_Task details_
Extract every line of the data that contains the word "Toggle" and list each one.

_Dataset extract_
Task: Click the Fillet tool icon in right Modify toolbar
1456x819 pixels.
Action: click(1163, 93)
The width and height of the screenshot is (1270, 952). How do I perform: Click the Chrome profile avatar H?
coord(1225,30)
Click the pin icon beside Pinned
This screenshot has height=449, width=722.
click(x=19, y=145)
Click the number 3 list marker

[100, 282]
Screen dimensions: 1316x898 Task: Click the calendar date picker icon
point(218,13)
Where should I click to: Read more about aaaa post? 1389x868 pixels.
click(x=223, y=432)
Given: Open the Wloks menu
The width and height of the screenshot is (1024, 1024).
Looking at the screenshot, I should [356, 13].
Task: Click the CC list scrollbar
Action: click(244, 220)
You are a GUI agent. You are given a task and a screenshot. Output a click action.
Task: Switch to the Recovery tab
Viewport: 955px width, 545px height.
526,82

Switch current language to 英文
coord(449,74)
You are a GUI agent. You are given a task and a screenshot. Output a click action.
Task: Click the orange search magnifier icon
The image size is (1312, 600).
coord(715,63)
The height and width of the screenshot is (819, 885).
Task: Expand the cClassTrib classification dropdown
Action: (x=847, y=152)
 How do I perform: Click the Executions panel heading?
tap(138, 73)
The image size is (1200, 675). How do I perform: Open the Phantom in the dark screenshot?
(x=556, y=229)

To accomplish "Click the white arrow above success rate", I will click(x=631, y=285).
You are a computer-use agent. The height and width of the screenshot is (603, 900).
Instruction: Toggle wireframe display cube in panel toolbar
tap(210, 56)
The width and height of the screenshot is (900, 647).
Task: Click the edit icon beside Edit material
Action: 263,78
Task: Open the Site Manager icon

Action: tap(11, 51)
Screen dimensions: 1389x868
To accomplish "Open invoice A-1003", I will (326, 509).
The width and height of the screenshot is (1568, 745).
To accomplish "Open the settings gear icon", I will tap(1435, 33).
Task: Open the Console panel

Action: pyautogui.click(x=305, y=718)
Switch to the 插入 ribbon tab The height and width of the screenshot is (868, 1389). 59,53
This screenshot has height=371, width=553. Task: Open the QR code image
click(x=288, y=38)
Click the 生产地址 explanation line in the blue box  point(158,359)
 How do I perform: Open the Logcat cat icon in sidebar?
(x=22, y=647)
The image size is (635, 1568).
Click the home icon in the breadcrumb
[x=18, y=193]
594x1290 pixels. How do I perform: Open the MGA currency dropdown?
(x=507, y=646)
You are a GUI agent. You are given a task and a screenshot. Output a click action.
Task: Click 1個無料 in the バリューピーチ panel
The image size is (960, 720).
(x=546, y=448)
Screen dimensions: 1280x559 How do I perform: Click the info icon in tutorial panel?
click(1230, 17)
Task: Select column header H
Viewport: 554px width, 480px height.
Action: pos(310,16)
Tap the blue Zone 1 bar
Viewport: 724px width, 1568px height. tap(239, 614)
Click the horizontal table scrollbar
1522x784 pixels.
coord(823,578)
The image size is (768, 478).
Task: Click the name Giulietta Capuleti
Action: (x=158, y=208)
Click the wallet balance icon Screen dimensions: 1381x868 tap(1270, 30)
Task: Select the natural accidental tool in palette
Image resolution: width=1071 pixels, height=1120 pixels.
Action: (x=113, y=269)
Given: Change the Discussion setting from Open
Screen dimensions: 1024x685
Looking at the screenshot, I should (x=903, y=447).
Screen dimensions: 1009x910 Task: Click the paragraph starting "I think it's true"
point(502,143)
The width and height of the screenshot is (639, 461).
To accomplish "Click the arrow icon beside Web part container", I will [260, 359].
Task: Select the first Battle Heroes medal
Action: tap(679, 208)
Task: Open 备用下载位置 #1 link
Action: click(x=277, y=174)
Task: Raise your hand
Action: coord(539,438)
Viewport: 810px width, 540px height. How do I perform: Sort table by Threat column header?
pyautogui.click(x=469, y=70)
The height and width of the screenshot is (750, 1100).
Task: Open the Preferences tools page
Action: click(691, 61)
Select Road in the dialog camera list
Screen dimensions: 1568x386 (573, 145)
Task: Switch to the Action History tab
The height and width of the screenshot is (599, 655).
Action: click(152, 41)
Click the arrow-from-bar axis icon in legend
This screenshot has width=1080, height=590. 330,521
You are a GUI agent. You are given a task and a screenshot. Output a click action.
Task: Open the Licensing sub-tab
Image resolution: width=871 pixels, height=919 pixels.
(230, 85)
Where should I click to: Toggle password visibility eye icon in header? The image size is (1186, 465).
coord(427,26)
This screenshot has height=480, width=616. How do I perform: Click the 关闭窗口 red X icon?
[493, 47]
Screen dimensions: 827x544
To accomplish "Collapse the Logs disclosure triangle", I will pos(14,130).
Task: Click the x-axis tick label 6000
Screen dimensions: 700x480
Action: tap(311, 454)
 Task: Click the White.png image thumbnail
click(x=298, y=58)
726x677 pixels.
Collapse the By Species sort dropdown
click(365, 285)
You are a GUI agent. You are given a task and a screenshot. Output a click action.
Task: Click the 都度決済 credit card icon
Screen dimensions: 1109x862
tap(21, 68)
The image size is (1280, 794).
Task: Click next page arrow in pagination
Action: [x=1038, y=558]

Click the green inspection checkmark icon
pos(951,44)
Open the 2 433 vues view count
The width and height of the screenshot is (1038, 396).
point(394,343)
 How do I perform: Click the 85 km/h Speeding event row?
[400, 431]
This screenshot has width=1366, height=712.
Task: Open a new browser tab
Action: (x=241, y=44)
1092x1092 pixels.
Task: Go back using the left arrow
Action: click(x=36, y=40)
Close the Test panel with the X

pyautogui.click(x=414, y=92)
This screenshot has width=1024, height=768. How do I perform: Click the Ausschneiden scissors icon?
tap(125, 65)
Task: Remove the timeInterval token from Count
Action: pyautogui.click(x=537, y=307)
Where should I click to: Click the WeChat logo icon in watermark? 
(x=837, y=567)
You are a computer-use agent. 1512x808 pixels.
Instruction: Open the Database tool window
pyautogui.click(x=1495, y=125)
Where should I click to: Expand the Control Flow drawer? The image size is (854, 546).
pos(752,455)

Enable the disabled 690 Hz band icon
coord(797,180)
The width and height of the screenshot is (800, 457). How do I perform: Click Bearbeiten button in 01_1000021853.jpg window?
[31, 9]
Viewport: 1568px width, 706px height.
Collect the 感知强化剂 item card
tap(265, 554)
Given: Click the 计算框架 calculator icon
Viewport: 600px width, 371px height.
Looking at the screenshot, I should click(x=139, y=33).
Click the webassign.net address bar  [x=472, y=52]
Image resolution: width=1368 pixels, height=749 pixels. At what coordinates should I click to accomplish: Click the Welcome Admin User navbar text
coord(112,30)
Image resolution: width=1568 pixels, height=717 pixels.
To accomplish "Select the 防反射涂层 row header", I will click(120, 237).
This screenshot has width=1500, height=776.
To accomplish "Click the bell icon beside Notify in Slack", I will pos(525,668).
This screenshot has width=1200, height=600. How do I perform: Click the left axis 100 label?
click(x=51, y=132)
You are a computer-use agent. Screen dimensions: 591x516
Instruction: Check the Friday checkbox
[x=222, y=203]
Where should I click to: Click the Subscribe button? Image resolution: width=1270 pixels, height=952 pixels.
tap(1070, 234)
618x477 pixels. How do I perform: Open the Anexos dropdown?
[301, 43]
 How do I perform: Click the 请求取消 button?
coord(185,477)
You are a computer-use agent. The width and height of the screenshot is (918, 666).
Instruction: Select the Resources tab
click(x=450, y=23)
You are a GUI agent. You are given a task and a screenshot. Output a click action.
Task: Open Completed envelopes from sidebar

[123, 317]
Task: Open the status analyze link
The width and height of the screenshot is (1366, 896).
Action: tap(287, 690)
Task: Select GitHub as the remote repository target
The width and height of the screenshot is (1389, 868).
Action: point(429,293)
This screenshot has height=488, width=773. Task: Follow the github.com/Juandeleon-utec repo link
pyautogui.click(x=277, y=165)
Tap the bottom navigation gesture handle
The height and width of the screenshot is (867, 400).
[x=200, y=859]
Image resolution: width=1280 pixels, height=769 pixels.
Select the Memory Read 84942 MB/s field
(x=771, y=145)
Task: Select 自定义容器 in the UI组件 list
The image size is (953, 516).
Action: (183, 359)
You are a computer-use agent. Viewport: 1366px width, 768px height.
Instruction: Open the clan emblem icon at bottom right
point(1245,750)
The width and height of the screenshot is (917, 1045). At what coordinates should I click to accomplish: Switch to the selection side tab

_Expected answer_
Instruction: Toggle wireframe display cube in panel toolbar
Where should I click to: Toggle password visibility eye icon in header? The image size is (1186, 465).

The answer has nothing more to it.